• Stated goal: Reproduce the lines from the one containing "Click the 大野木 name text" through the final line, both included, and leave out the pictures.

(Entries for locating words and items)
-- start --

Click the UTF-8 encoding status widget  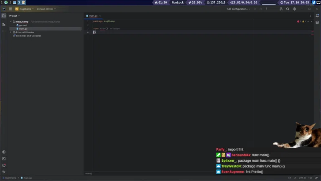tap(302, 178)
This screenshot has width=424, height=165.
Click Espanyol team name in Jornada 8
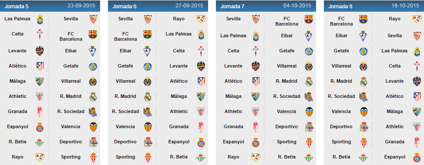pos(395,157)
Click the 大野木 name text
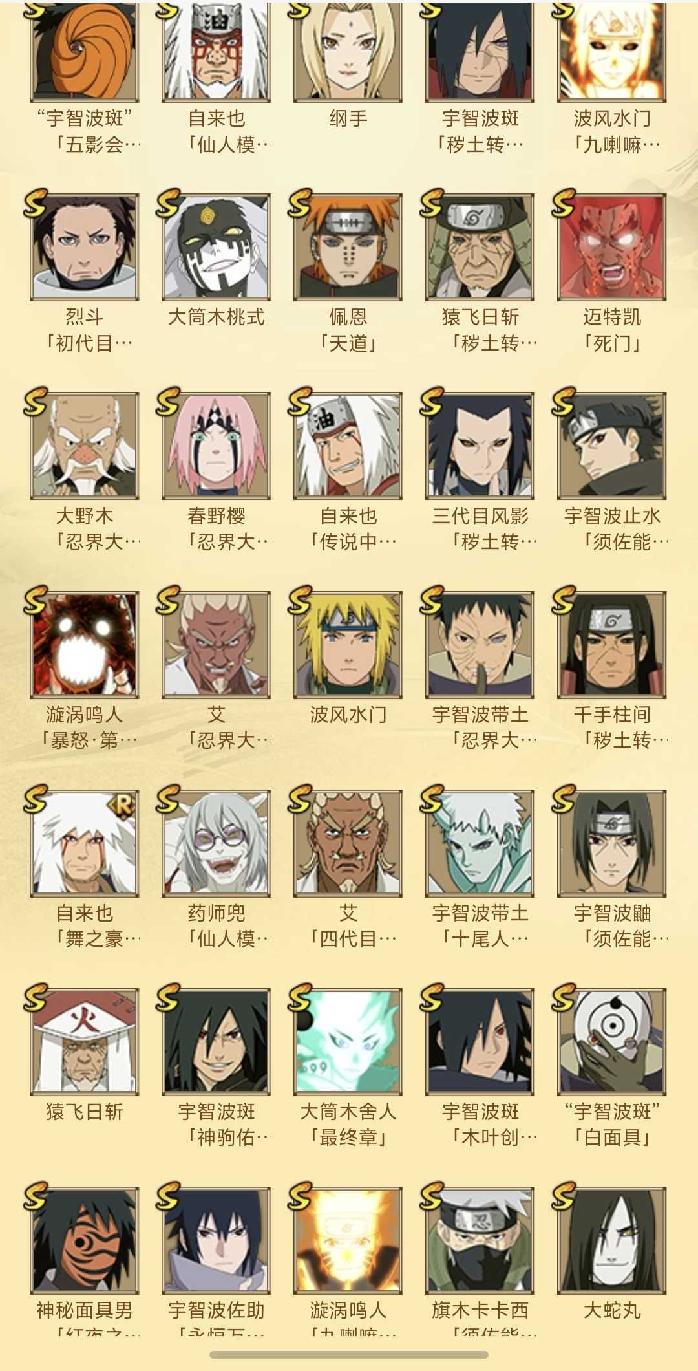698x1371 pixels. pyautogui.click(x=85, y=516)
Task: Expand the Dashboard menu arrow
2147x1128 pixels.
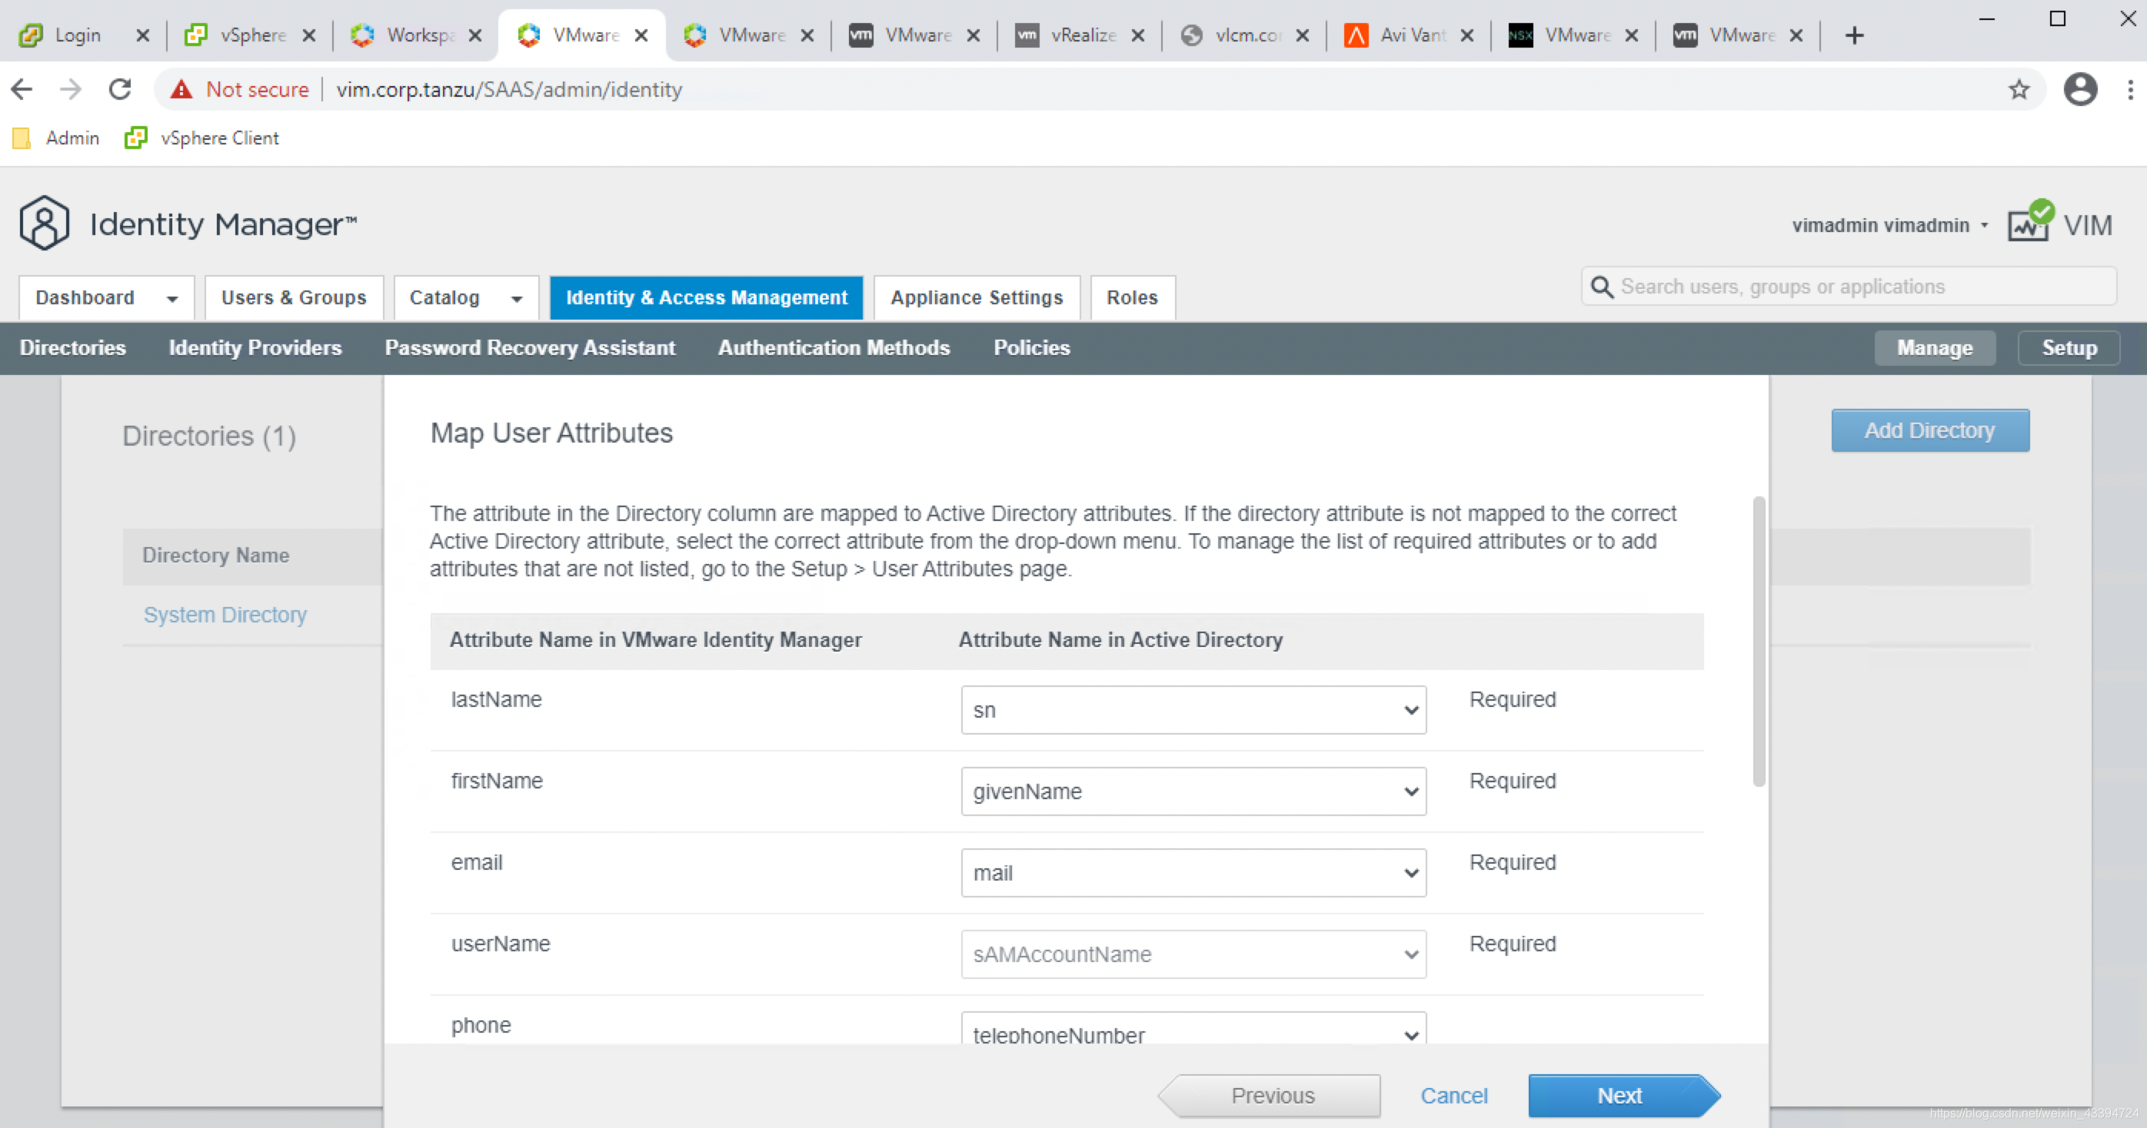Action: click(x=172, y=298)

-- end --

• Response to the exercise:
Click the 大野木 name text
698x1371 pixels. pyautogui.click(x=85, y=516)
Task: Expand the Dashboard menu arrow
2147x1128 pixels.
Action: click(x=172, y=298)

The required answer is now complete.